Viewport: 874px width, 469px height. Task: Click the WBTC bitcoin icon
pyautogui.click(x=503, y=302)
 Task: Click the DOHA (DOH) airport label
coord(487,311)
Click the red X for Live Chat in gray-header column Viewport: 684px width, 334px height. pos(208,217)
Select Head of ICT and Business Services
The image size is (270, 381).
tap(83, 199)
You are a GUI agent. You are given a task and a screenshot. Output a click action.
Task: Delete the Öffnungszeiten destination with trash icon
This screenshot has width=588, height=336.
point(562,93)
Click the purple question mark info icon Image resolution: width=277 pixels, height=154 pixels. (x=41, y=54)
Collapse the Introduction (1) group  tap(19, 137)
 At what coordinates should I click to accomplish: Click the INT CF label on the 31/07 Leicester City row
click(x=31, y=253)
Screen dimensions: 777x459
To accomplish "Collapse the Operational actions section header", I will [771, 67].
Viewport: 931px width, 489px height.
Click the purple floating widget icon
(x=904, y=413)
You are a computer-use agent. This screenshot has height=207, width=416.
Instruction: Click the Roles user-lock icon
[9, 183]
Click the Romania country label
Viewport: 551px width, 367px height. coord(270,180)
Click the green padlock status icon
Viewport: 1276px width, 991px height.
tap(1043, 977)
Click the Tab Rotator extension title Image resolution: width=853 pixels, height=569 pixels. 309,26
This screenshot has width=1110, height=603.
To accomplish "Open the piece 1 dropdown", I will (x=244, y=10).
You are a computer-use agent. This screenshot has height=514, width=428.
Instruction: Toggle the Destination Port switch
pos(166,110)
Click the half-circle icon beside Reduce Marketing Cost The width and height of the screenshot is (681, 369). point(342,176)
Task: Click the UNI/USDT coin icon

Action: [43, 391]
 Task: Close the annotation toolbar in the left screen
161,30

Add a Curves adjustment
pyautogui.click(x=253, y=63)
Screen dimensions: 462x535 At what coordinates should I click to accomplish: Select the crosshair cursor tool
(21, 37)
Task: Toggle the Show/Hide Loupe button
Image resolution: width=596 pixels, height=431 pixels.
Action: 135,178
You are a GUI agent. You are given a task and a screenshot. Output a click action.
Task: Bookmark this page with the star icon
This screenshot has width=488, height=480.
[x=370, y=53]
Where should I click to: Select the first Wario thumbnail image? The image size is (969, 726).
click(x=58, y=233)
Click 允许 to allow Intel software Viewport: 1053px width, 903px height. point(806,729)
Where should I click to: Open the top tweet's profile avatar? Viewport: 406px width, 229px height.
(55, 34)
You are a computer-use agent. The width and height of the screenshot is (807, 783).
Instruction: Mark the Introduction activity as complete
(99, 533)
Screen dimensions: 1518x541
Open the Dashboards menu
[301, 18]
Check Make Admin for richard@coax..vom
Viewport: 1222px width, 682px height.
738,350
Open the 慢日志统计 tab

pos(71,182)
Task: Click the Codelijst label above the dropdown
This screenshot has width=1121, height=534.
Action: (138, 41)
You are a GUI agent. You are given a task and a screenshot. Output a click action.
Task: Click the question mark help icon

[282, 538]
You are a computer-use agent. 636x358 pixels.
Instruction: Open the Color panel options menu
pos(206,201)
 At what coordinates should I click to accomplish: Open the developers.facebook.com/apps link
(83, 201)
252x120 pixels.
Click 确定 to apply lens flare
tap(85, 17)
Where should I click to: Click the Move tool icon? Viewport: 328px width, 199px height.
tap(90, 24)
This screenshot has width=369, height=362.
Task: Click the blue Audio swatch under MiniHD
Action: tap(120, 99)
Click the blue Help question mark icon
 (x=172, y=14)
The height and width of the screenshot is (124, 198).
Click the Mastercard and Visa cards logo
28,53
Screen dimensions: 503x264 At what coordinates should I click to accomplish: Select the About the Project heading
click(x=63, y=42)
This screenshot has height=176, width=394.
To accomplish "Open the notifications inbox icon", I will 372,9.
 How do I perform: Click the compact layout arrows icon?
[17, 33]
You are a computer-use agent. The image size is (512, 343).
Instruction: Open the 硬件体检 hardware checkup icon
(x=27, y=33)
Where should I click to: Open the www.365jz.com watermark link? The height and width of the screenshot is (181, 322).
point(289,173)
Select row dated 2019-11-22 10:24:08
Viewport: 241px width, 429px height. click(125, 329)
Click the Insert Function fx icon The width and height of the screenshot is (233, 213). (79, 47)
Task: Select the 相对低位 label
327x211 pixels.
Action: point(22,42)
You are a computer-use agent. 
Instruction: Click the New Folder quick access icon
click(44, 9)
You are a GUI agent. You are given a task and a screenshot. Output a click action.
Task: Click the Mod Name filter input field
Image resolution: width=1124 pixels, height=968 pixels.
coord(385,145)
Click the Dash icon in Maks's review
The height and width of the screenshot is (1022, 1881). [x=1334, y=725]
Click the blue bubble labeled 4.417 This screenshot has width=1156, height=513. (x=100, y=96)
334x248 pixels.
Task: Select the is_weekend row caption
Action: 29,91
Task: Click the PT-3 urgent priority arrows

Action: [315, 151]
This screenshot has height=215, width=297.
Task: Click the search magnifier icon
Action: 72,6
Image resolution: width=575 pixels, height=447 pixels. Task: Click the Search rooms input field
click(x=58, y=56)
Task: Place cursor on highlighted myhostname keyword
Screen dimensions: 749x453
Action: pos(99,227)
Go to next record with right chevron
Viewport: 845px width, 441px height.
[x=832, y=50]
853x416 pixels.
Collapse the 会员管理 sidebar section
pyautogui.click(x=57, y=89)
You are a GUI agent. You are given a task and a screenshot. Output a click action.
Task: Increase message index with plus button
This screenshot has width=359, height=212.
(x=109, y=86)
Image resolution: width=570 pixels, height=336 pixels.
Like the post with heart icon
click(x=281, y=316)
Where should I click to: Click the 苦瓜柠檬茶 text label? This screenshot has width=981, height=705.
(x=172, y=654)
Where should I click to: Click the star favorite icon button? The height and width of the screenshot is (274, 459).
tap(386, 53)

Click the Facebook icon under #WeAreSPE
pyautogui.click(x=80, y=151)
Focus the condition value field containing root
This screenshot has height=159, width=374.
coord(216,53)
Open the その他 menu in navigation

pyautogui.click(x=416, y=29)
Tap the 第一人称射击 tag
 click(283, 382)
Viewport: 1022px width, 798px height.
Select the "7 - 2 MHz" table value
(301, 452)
————————
> What you should do
Return the listing above in full, character for character.

> Response below
Viewport: 874px width, 469px height. Task: Click the WBTC bitcoin icon
pyautogui.click(x=503, y=302)
 Task: Click the DOHA (DOH) airport label
coord(487,311)
Click the red X for Live Chat in gray-header column Viewport: 684px width, 334px height. pos(208,217)
Select Head of ICT and Business Services
The image size is (270, 381).
tap(83, 199)
You are a GUI agent. You are given a task and a screenshot. Output a click action.
Task: Delete the Öffnungszeiten destination with trash icon
This screenshot has width=588, height=336.
point(562,93)
Click the purple question mark info icon Image resolution: width=277 pixels, height=154 pixels. (x=41, y=54)
Collapse the Introduction (1) group  tap(19, 137)
 At what coordinates should I click to accomplish: Click the INT CF label on the 31/07 Leicester City row
click(x=31, y=253)
Screen dimensions: 777x459
To accomplish "Collapse the Operational actions section header", I will [771, 67].
Viewport: 931px width, 489px height.
Click the purple floating widget icon
(x=904, y=413)
You are a computer-use agent. This screenshot has height=207, width=416.
Instruction: Click the Roles user-lock icon
[9, 183]
Click the Romania country label
Viewport: 551px width, 367px height. coord(270,180)
Click the green padlock status icon
Viewport: 1276px width, 991px height.
tap(1043, 977)
Click the Tab Rotator extension title Image resolution: width=853 pixels, height=569 pixels. 309,26
This screenshot has width=1110, height=603.
To accomplish "Open the piece 1 dropdown", I will (x=244, y=10).
You are a computer-use agent. This screenshot has height=514, width=428.
Instruction: Toggle the Destination Port switch
pos(166,110)
Click the half-circle icon beside Reduce Marketing Cost The width and height of the screenshot is (681, 369). point(342,176)
Task: Click the UNI/USDT coin icon

Action: [43, 391]
 Task: Close the annotation toolbar in the left screen
161,30

Add a Curves adjustment
pyautogui.click(x=253, y=63)
Screen dimensions: 462x535 At what coordinates should I click to accomplish: Select the crosshair cursor tool
(21, 37)
Task: Toggle the Show/Hide Loupe button
Image resolution: width=596 pixels, height=431 pixels.
Action: 135,178
You are a GUI agent. You are given a task and a screenshot. Output a click action.
Task: Bookmark this page with the star icon
This screenshot has width=488, height=480.
[x=370, y=53]
Where should I click to: Select the first Wario thumbnail image? The image size is (969, 726).
click(x=58, y=233)
Click 允许 to allow Intel software Viewport: 1053px width, 903px height. point(806,729)
Where should I click to: Open the top tweet's profile avatar? Viewport: 406px width, 229px height.
(55, 34)
You are a computer-use agent. The width and height of the screenshot is (807, 783).
Instruction: Mark the Introduction activity as complete
(99, 533)
Screen dimensions: 1518x541
Open the Dashboards menu
[301, 18]
Check Make Admin for richard@coax..vom
Viewport: 1222px width, 682px height.
738,350
Open the 慢日志统计 tab

pos(71,182)
Task: Click the Codelijst label above the dropdown
This screenshot has width=1121, height=534.
Action: (138, 41)
You are a GUI agent. You are given a task and a screenshot. Output a click action.
Task: Click the question mark help icon

[282, 538]
You are a computer-use agent. 636x358 pixels.
Instruction: Open the Color panel options menu
pos(206,201)
 At what coordinates should I click to accomplish: Open the developers.facebook.com/apps link
(83, 201)
252x120 pixels.
Click 确定 to apply lens flare
tap(85, 17)
Where should I click to: Click the Move tool icon? Viewport: 328px width, 199px height.
tap(90, 24)
This screenshot has width=369, height=362.
Task: Click the blue Audio swatch under MiniHD
Action: tap(120, 99)
Click the blue Help question mark icon
 (x=172, y=14)
The height and width of the screenshot is (124, 198).
Click the Mastercard and Visa cards logo
28,53
Screen dimensions: 503x264 At what coordinates should I click to accomplish: Select the About the Project heading
click(x=63, y=42)
This screenshot has height=176, width=394.
To accomplish "Open the notifications inbox icon", I will 372,9.
 How do I perform: Click the compact layout arrows icon?
[17, 33]
You are a computer-use agent. The image size is (512, 343).
Instruction: Open the 硬件体检 hardware checkup icon
(x=27, y=33)
Where should I click to: Open the www.365jz.com watermark link? The height and width of the screenshot is (181, 322).
point(289,173)
Select row dated 2019-11-22 10:24:08
Viewport: 241px width, 429px height. click(125, 329)
Click the Insert Function fx icon The width and height of the screenshot is (233, 213). (79, 47)
Task: Select the 相对低位 label
327x211 pixels.
Action: point(22,42)
You are a computer-use agent. 
Instruction: Click the New Folder quick access icon
click(44, 9)
You are a GUI agent. You are given a task and a screenshot. Output a click action.
Task: Click the Mod Name filter input field
Image resolution: width=1124 pixels, height=968 pixels.
coord(385,145)
Click the Dash icon in Maks's review
The height and width of the screenshot is (1022, 1881). [x=1334, y=725]
Click the blue bubble labeled 4.417 This screenshot has width=1156, height=513. (x=100, y=96)
334x248 pixels.
Task: Select the is_weekend row caption
Action: 29,91
Task: Click the PT-3 urgent priority arrows

Action: [315, 151]
This screenshot has height=215, width=297.
Task: Click the search magnifier icon
Action: 72,6
Image resolution: width=575 pixels, height=447 pixels. Task: Click the Search rooms input field
click(x=58, y=56)
Task: Place cursor on highlighted myhostname keyword
Screen dimensions: 749x453
Action: pos(99,227)
Go to next record with right chevron
Viewport: 845px width, 441px height.
[x=832, y=50]
853x416 pixels.
Collapse the 会员管理 sidebar section
pyautogui.click(x=57, y=89)
You are a GUI agent. You are given a task and a screenshot. Output a click action.
Task: Increase message index with plus button
This screenshot has width=359, height=212.
(x=109, y=86)
Image resolution: width=570 pixels, height=336 pixels.
Like the post with heart icon
click(x=281, y=316)
Where should I click to: Click the 苦瓜柠檬茶 text label? This screenshot has width=981, height=705.
(x=172, y=654)
Where should I click to: Click the star favorite icon button? The height and width of the screenshot is (274, 459).
tap(386, 53)

Click the Facebook icon under #WeAreSPE
pyautogui.click(x=80, y=151)
Focus the condition value field containing root
This screenshot has height=159, width=374.
coord(216,53)
Open the その他 menu in navigation

pyautogui.click(x=416, y=29)
Tap the 第一人称射击 tag
 click(283, 382)
Viewport: 1022px width, 798px height.
Select the "7 - 2 MHz" table value
(301, 452)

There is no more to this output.